Source extract
----
A storage shard is a MySQL binlog replication cluster, which currently uses either MySQL group replication or our proprietary fullsync replication to achieve high availability.

In KunlunBase we require using our kunlun-storage software to deploy storage shards and metadata shard. Kunlun-storage is a deeply engineered branch of percona-mysql-8.0 with supporting features required by KunlunBase's components. Additionally, kunlun-storage contains fixes of all community MySQL-8.0 XA transaction crash safety bugs as well as kunlun-storage contains some performance improvement.

The primary node of each kunlun-storage shard receives from kunlun-server nodes DML SQL queries to insert/update/delete user data, or return target user data. And it executes such SQL queries and return results to the requesting kunlun-server node.

Also, KunlunBase supports automatical read-write-split(RWS) --- executing read only queries in replica nodes to storage shards in order to decrease resource contention in primary nodes and utilize computing resources where the replica nodes are deployed. Consequently kunlun-server nodes could also send SELECT queries to replicas of any kunlun-storage shards under user configured conditions for data consistency and replication latency.

A KunlunBase cluster needs a meta-data shard, which is also a kunlun-storage cluster. It stores the meta-data of one or more KunlunBase clusters.

Finally we have a cluster of cluster_mgr instances which maintain correct running status for one or more KunlunBase clusters, and do extra work related to high availability, scale out, cluster data backup and restore, cluster management(e.g. kunlun-server or kunlun-storage instance installation), and so on.

Advantages

KunlunBase distributed database cluster is built for high scalability, high availability, ACID guarantees of distributed transactions, and full-fledged distributed query processing and elastic horizontal scalability, and compatibility with standard SQL besides the private DML SQL dialects of MySQL and PostgreSQL, as detailed below.

Highly Scalable

KunlunBase clusters are highly scalable. It not only scales up but also scales out: users can add more kunlun-server nodes any time to have more query processing power, and every kunlun-server node is equivalent to its peers and can serve both write and read workloads; And users(DBAs) can add more storage shards for more data storage and transaction processing capability and KunlunBase will automatically move parts of user data to the new shards to balance workloads after users issue the table move jobs with guidance of KunlunBase's XPanel utility.

DBAs can also deploy more kunlun-server nodes for analytical OLAP workloads, so that instances running OLTP and OLAP workloads are totally seperated apart.

Also, KunlunBase supports read-write splits, so computer servers containing replica nodes of storage shards can be used to run read only queries. This is especially useful for OLAP workloads to avoid resource contention with OLTP workloads which are run on seperate kunlun-server nodes and primary nodes of storage shards.

Highly Available(HA)
----
Information supplied
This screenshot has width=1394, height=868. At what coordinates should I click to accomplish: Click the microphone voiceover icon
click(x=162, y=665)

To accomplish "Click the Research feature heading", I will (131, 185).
----
Problems to work on
[1] List everything the KunlunBase passage says the KunlunBase distributed database cluster is built for.
[2] Copy the stretch of the KunlunBase passage from "Also, KunlunBase supports automatical" through "and replication latency." word for word.

Responses
[1]
- high scalability
- high availability
- ACID guarantees of distributed transactions
- full-fledged distributed query processing
- elastic horizontal scalability
- compatibility with standard SQL besides the private DML SQL dialects of MySQL and PostgreSQL

[2]
Also, KunlunBase supports automatical read-write-split(RWS) --- executing read only queries in replica nodes to storage shards in order to decrease resource contention in primary nodes and utilize computing resources where the replica nodes are deployed. Consequently kunlun-server nodes could also send SELECT queries to replicas of any kunlun-storage shards under user configured conditions for data consistency and replication latency.